Question écrite n° 37212 de M. Gérard Larcher (Yvelines - RPR)

publiée dans le JO Sénat du 13/12/2001 - page 3904

M. Gérard Larcher appelle l'attention de M. le secrétaire d'Etat à l'industrie sur le régime juridique applicable à la construction des éoliennes. Il constate, en effet, que l'article R. 421-1 du code de l'urbanisme ne subordonne à la délivrance d'un permis de construire que les éoliennes de plus de douze mètres de hauteur. Quant au décret n° 77-1141 du 12 octobre 1977, il dispense toutes les éoliennes, quelle que soit leur taille, d'étude d'impact dès lors qu'elles sont situées dans une commune où existe un plan local d'urbanisme. Dans les communes où tel document n'existe pas, le même décret ne soumet pas à la procédure d'étude d'impact les éoliennes dont la surface hors oeuvre nette est inférieure à trois mille mètres carrés. De ce fait, une grande partie des installations éoliennes ne sont soumises ni à la réglementation relative au permis de construire ni à celle concernant la réalisation d'une étude d'impact. Il observe, en outre, que les articles L. 123-1 et suivants du code de l'environnement ne rangent pas les éoliennes au nombre des installations soumises à enquête publique. Il constate enfin que la directive n° 97-11 CE du 3 mars 1997, qui subordonne explicitement la création de fermes-éoliennes à la réalisation d'une étude d'impact, n'est pas transposée. C'est pourquoi il lui demande de bien vouloir préciser s'il envisage de soumettre la construction des éoliennes à l'obtention d'un permis de construire et à la réalisation d'une étude d'impact et d'une enquête publique. Il souhaiterait également connaître le délai dans lequel le Gouvernement entend transposer les dispositions de la directive n° 97-11 CE précitée.
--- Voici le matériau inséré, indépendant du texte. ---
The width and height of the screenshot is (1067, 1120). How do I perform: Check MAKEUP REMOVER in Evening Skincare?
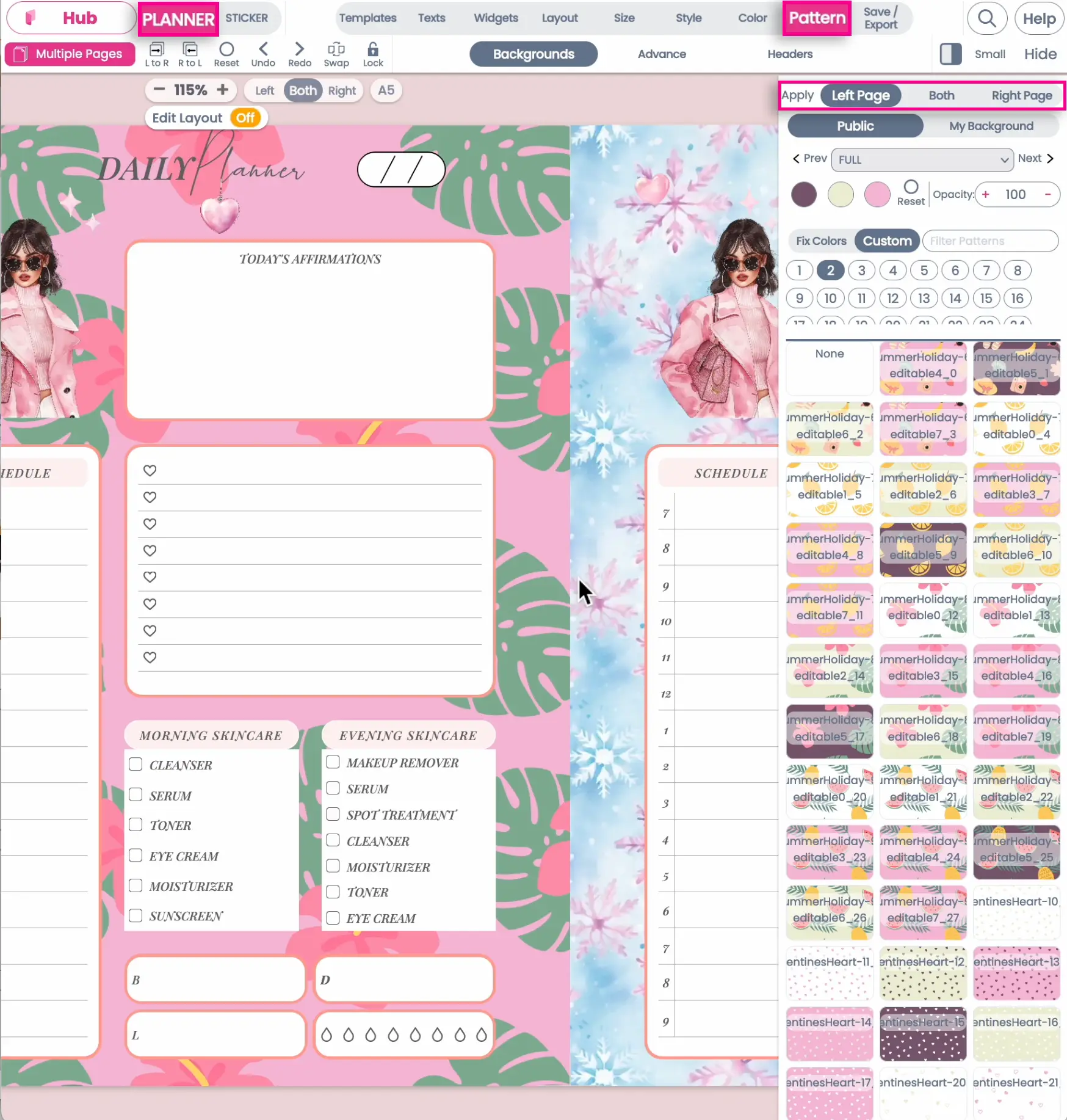(333, 762)
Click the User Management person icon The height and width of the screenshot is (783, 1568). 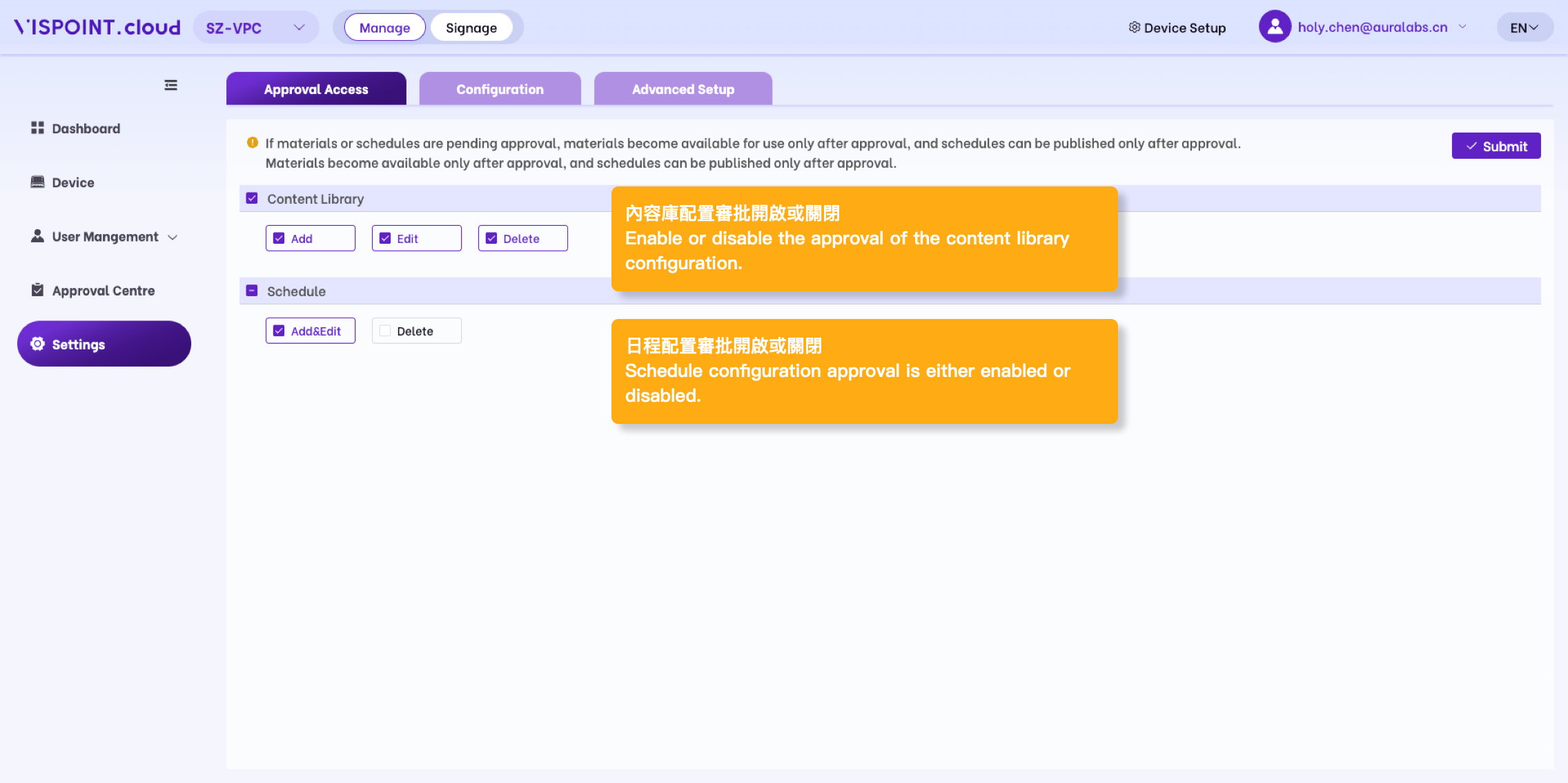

Réponse du ministère : Industrie

publiée dans le JO Sénat du 14/02/2002 - page 495

Dans un souci de diversification énergétique et de protection du climat, le Gouvernement met en oeuvre une politique ambitieuse de développement des énergies renouvelables, et en particulier de l'énergie éolienne. Il est essentiel que ce développement se fasse de manière respectueuse de l'environnement et dans le cadre d'une large association du public et des élus concernés. En l'état actuel du droit, outre les dispositions du code de l'urbanisme, les projets éoliens relèvent de l'autorisation d'exploiter au titre de la loi du 10 février 2000 sur le service public de l'électricité lorsque la puissance installée est supérieure à 4,5 mégawatts. En dessous de ce seuil, les installations éoliennes sont soumises, dans un souci de simplification des procédures administratives, à simple déclaration. En ce qui concerne la protection de l'environnement, les réglementations actuelles en matière d'étude d'impact et d'enquête publique n'incluent pas les éoliennes dans leur champ d'application. Toutefois, la grande majorité des projets envisagés comporte, sur l'initiative des exploitants, des études d'impact qui facilitent le débat local sur l'implantation des installations éoliennes. Dans le cadre de la transposition de la directive n° 97/11/CE du 3 mars 1997 actuellement menée sous l'égide des services du ministère de l'aménagement du territoire et de l'environnement, une réflexion est menée pour déterminer un seuil pertinent pour l'application non seulement de l'étude d'impact, mais également de l'enquête publique, aux projets éoliens. Cette réflexion, qui devrait aboutir prochainement, devra donc concilier le développement hautement souhaitable de ce type d'énergie renouvelable avec les impératifs de protection de l'environnement notamment de protection des sites, et de concertation locale.